DIRECTIONS: Please rewrite the material below, putting "drop-down menu" wherever "dropdown" appears and leaving everything else unchanged.
═══ DATA LISTING ═══
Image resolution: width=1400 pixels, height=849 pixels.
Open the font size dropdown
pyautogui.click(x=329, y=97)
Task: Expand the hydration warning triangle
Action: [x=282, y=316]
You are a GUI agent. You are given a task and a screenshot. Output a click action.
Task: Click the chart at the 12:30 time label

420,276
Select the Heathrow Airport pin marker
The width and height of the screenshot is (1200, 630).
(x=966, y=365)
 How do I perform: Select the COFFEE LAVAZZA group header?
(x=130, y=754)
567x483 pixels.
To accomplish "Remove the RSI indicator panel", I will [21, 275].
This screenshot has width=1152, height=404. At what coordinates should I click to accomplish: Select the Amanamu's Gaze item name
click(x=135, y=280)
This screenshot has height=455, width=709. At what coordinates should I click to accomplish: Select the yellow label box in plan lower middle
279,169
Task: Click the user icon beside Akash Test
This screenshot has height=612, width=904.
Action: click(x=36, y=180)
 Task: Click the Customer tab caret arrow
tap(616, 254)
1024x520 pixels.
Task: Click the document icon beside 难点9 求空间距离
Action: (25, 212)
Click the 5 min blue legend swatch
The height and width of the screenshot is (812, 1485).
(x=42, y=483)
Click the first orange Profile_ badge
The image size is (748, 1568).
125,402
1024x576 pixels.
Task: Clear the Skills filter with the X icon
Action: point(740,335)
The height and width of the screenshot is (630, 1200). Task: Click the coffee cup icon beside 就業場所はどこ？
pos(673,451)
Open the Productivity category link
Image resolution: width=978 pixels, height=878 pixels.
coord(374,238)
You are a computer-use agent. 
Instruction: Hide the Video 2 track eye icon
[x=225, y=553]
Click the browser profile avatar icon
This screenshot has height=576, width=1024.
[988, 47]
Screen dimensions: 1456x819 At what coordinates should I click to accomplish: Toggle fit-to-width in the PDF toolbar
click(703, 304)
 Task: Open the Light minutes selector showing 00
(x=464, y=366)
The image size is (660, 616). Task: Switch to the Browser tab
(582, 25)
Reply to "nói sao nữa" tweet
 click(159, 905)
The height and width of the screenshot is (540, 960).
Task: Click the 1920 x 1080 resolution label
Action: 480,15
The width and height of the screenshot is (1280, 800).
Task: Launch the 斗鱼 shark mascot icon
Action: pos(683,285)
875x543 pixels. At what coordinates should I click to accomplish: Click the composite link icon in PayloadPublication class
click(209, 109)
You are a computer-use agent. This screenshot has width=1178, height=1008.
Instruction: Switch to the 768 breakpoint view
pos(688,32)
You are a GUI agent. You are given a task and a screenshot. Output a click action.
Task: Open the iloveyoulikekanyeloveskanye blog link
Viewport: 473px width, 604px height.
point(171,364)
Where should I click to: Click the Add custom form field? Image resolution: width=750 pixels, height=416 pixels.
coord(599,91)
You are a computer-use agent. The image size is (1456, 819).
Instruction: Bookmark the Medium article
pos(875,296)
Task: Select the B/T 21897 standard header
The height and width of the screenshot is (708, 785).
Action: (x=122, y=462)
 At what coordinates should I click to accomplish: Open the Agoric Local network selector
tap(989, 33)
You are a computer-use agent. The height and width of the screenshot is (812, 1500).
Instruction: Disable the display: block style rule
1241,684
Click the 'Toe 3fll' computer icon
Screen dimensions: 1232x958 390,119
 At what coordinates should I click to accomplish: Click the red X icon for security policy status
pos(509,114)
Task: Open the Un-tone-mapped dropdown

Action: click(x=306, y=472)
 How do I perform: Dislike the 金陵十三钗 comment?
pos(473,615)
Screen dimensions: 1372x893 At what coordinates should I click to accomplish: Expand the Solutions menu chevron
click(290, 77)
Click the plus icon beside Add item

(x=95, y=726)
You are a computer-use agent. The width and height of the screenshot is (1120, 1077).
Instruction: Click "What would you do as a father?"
═══
SOLUTION FOR THIS PROBLEM:
Image resolution: width=1400 pixels, height=849 pixels.
Open the font size drop-down menu
pyautogui.click(x=329, y=97)
Task: Expand the hydration warning triangle
Action: [x=282, y=316]
You are a GUI agent. You are given a task and a screenshot. Output a click action.
Task: Click the chart at the 12:30 time label

420,276
Select the Heathrow Airport pin marker
The width and height of the screenshot is (1200, 630).
(x=966, y=365)
 How do I perform: Select the COFFEE LAVAZZA group header?
(x=130, y=754)
567x483 pixels.
To accomplish "Remove the RSI indicator panel", I will [21, 275].
This screenshot has width=1152, height=404. At what coordinates should I click to accomplish: Select the Amanamu's Gaze item name
click(x=135, y=280)
This screenshot has height=455, width=709. At what coordinates should I click to accomplish: Select the yellow label box in plan lower middle
279,169
Task: Click the user icon beside Akash Test
This screenshot has height=612, width=904.
Action: click(x=36, y=180)
 Task: Click the Customer tab caret arrow
tap(616, 254)
1024x520 pixels.
Task: Click the document icon beside 难点9 求空间距离
Action: (25, 212)
Click the 5 min blue legend swatch
The height and width of the screenshot is (812, 1485).
(x=42, y=483)
Click the first orange Profile_ badge
The image size is (748, 1568).
125,402
1024x576 pixels.
Task: Clear the Skills filter with the X icon
Action: point(740,335)
The height and width of the screenshot is (630, 1200). Task: Click the coffee cup icon beside 就業場所はどこ？
pos(673,451)
Open the Productivity category link
Image resolution: width=978 pixels, height=878 pixels.
coord(374,238)
You are a computer-use agent. 
Instruction: Hide the Video 2 track eye icon
[x=225, y=553]
Click the browser profile avatar icon
This screenshot has height=576, width=1024.
[988, 47]
Screen dimensions: 1456x819 At what coordinates should I click to accomplish: Toggle fit-to-width in the PDF toolbar
click(703, 304)
 Task: Open the Light minutes selector showing 00
(x=464, y=366)
The image size is (660, 616). Task: Switch to the Browser tab
(582, 25)
Reply to "nói sao nữa" tweet
 click(159, 905)
The height and width of the screenshot is (540, 960).
Task: Click the 1920 x 1080 resolution label
Action: 480,15
The width and height of the screenshot is (1280, 800).
Task: Launch the 斗鱼 shark mascot icon
Action: pos(683,285)
875x543 pixels. At what coordinates should I click to accomplish: Click the composite link icon in PayloadPublication class
click(209, 109)
You are a computer-use agent. This screenshot has width=1178, height=1008.
Instruction: Switch to the 768 breakpoint view
pos(688,32)
You are a GUI agent. You are given a task and a screenshot. Output a click action.
Task: Open the iloveyoulikekanyeloveskanye blog link
Viewport: 473px width, 604px height.
point(171,364)
Where should I click to: Click the Add custom form field? Image resolution: width=750 pixels, height=416 pixels.
coord(599,91)
You are a computer-use agent. The image size is (1456, 819).
Instruction: Bookmark the Medium article
pos(875,296)
Task: Select the B/T 21897 standard header
The height and width of the screenshot is (708, 785).
Action: (x=122, y=462)
 At what coordinates should I click to accomplish: Open the Agoric Local network selector
tap(989, 33)
You are a computer-use agent. The height and width of the screenshot is (812, 1500).
Instruction: Disable the display: block style rule
1241,684
Click the 'Toe 3fll' computer icon
Screen dimensions: 1232x958 390,119
 At what coordinates should I click to accomplish: Click the red X icon for security policy status
pos(509,114)
Task: Open the Un-tone-mapped drop-down menu

Action: click(x=306, y=472)
 How do I perform: Dislike the 金陵十三钗 comment?
pos(473,615)
Screen dimensions: 1372x893 At what coordinates should I click to accomplish: Expand the Solutions menu chevron
click(290, 77)
Click the plus icon beside Add item

(x=95, y=726)
You are a computer-use agent. The width and height of the screenshot is (1120, 1077).
Instruction: Click "What would you do as a father?"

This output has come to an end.